Summary: John and Ronon, a jumper, some beer, some Wraith, trouble...
Huge thanks to my beta,
everybetty! Oh, and this little story is also doing double duty on my H/C Bingo card, fulfilling the "Stranded/survival scenario" square.
Here's the first of three stories written for
Help_Pakistan, won by
bria67. The Prompt I was given was as follows:
A couple of weeks ago on Twitter Joe was asked how he'd rewrite the ending of SGA and he answered that Ronon and John would steal a puddle jumper and set up a new series: Wraith Hunter. I know he was joking but I actually really like this idea, I can imagine the IOA not letting them take Atlantis back to the Pegasus Galaxy and I can see John and Ronon stealing a puddle jumper to go back and continue the war against the wraith. I would really like to read a story about this, when they are back to the Pegasus Galaxy and how their lives would be... I've always liked the friendship between Ronon and John.

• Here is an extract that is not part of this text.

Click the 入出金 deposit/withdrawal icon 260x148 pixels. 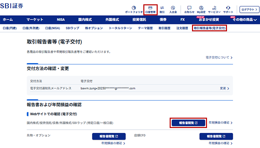pyautogui.click(x=173, y=9)
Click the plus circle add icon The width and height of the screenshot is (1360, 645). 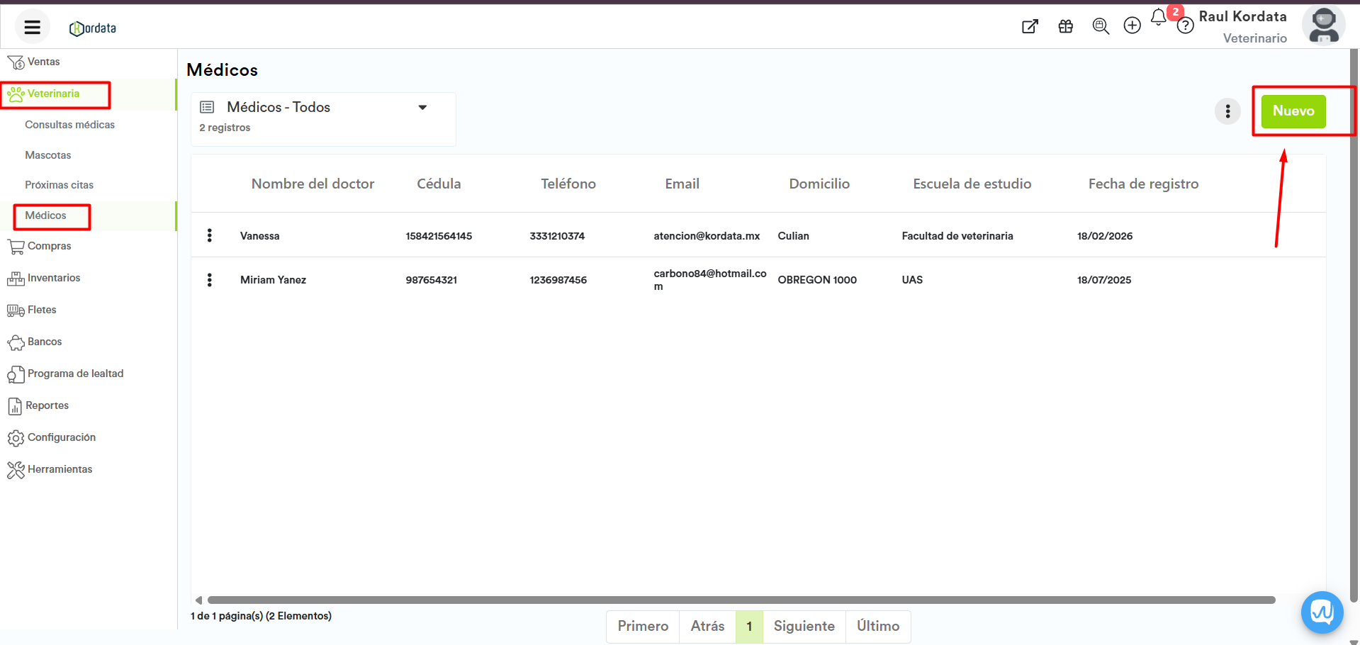[x=1132, y=26]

So, if you could write a John-Ronon friendship story, placed in that time, with some John whump, it'd be awesome.
I couldn’t quite figure out how John and Ronon would get a jumper to Pegasus since the only gate to Pegasus from Earth is through Atlantis (which was in San Francisco, last we saw). Either Atlantis had to be back in Pegasus, or the Daedalus took them… This is what my muse came up with…
What could go wrong?
Five years in Pegasus, and John should have known never to ask that question. It had started innocently enough. After months on Earth and then weeks flying Atlantis back to Pegasus, John had happened to be looking at Ronon when Woolsey announced that all offworld missions were going to be put off indefinitely until everyone, and the city, settled back into a normal routine. Ronon’s patience had visibly snapped like a rubber band stretched too thin, his complexion going pale and his eyes bugging out of his head.

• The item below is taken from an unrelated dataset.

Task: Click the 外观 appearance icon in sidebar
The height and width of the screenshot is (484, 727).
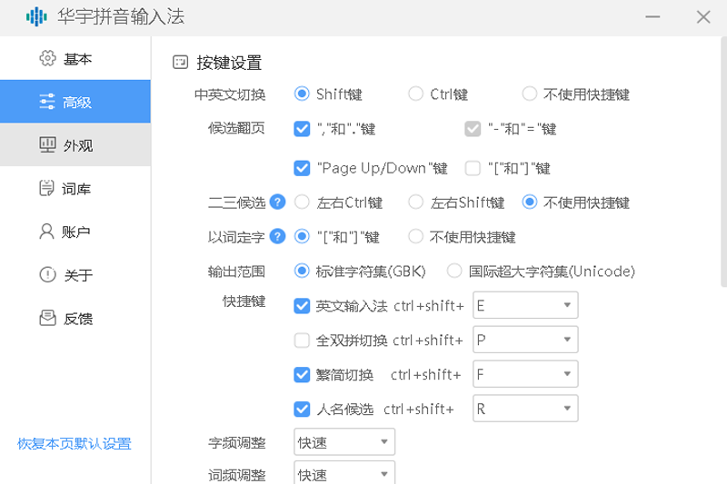Action: click(x=47, y=145)
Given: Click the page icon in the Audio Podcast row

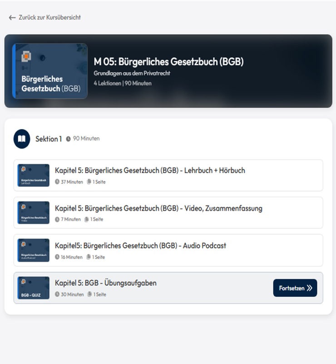Looking at the screenshot, I should (89, 257).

And so a plan had hatched. John and Ronon would “escape” in a jumper for a few days to chase after some Wraith, or as John had put it to Woolsey the night he’d sought the expedition leader out and talked him into the whole thing, they would “gather a little intel before Ronon ran off half-cocked.” The plan had been to pop in on a few different worlds and check things out. John had loaded the back of the jumper with a few cases of beer, enough to keep Ronon occupied and drinking while he sent furtive messages back to Atlantis of where they were, where they were heading, and that they were safe.
“Oh, shit!” John screamed as they popped through the wormhole onto Planet Number Four and found an entire contingent of Wraith standing around the gate. He cloaked immediately but not before several of the Wraith began firing at them. The jumper shuddered, tilting wildly to the side.
“Sheppard!”
“I got it!” John’s hands tightened around the controls, his knuckles going white. The craft jerked under his grasp, and he yanked the controls back, forcing the jumper up and over the trees. Gradually, they straightened out, but alarms blared in the small cockpit as more blasts from the Wraith weapons rocked against the hull.

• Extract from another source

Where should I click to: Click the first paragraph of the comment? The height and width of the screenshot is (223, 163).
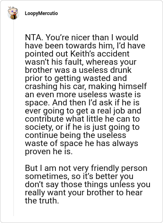86,94
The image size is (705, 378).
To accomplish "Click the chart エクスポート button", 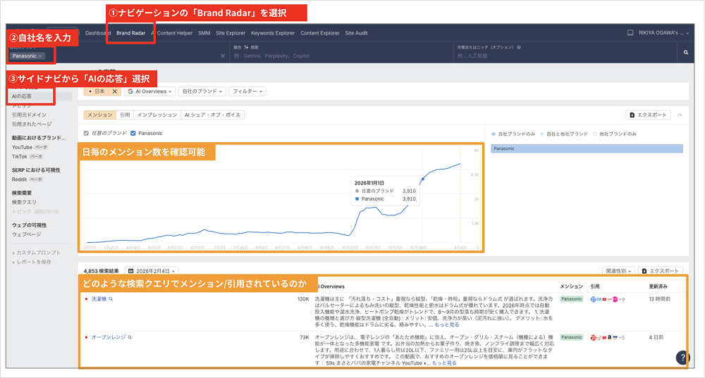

John’s thoughts immediately went to the amount of damage they had suffered, and the HUD in front of him popped up. Data streamed past him, as fast as the canopy of trees rushing beneath the careening vehicle. His fingers were going numb, but he didn’t dare loosen his grip.
“Lost the left engine, cloak is down…wait, it’s back up,” he gasped, trying to both read the screen and fly level. “Losing power fast. Don’t know how much longer I can keep her in the air.”
“Over there,” Ronon said, leaning forward and pointing through the HUD.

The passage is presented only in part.